## Entries supplied
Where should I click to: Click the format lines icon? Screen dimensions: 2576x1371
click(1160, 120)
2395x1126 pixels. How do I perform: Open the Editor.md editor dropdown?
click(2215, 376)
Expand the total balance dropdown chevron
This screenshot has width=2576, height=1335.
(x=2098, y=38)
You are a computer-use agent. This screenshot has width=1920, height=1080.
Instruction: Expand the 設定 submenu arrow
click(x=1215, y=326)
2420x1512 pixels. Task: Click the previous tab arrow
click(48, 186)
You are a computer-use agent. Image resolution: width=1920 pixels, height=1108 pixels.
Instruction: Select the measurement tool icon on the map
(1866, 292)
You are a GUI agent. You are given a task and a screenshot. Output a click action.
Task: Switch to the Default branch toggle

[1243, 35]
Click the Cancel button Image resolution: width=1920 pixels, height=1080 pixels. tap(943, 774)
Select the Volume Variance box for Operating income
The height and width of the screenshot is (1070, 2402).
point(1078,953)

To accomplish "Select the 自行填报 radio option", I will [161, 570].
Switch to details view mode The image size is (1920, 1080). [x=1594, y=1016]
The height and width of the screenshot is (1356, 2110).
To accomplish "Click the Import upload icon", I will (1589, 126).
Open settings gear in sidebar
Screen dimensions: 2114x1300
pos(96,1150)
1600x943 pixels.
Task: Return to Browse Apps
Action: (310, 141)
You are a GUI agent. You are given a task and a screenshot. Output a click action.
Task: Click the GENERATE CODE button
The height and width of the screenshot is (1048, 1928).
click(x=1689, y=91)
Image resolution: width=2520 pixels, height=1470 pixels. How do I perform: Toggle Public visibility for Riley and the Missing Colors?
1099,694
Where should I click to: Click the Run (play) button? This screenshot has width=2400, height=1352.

## Task brief
Every record must be set down again exactly.

## Solution to this task
Where should I click to: Click the format lines icon? Screen dimensions: 2576x1371
click(1160, 120)
2395x1126 pixels. How do I perform: Open the Editor.md editor dropdown?
click(2215, 376)
Expand the total balance dropdown chevron
This screenshot has width=2576, height=1335.
(x=2098, y=38)
You are a computer-use agent. This screenshot has width=1920, height=1080.
Instruction: Expand the 設定 submenu arrow
click(x=1215, y=326)
2420x1512 pixels. Task: Click the previous tab arrow
click(48, 186)
You are a computer-use agent. Image resolution: width=1920 pixels, height=1108 pixels.
Instruction: Select the measurement tool icon on the map
(1866, 292)
You are a GUI agent. You are given a task and a screenshot. Output a click action.
Task: Switch to the Default branch toggle

[1243, 35]
Click the Cancel button Image resolution: width=1920 pixels, height=1080 pixels. tap(943, 774)
Select the Volume Variance box for Operating income
The height and width of the screenshot is (1070, 2402).
point(1078,953)

To accomplish "Select the 自行填报 radio option", I will [161, 570].
Switch to details view mode The image size is (1920, 1080). [x=1594, y=1016]
The height and width of the screenshot is (1356, 2110).
To accomplish "Click the Import upload icon", I will (1589, 126).
Open settings gear in sidebar
Screen dimensions: 2114x1300
pos(96,1150)
1600x943 pixels.
Task: Return to Browse Apps
Action: (310, 141)
You are a GUI agent. You are given a task and a screenshot. Output a click action.
Task: Click the GENERATE CODE button
The height and width of the screenshot is (1048, 1928).
click(x=1689, y=91)
Image resolution: width=2520 pixels, height=1470 pixels. How do I perform: Toggle Public visibility for Riley and the Missing Colors?
1099,694
Where should I click to: Click the Run (play) button? This screenshot has width=2400, height=1352.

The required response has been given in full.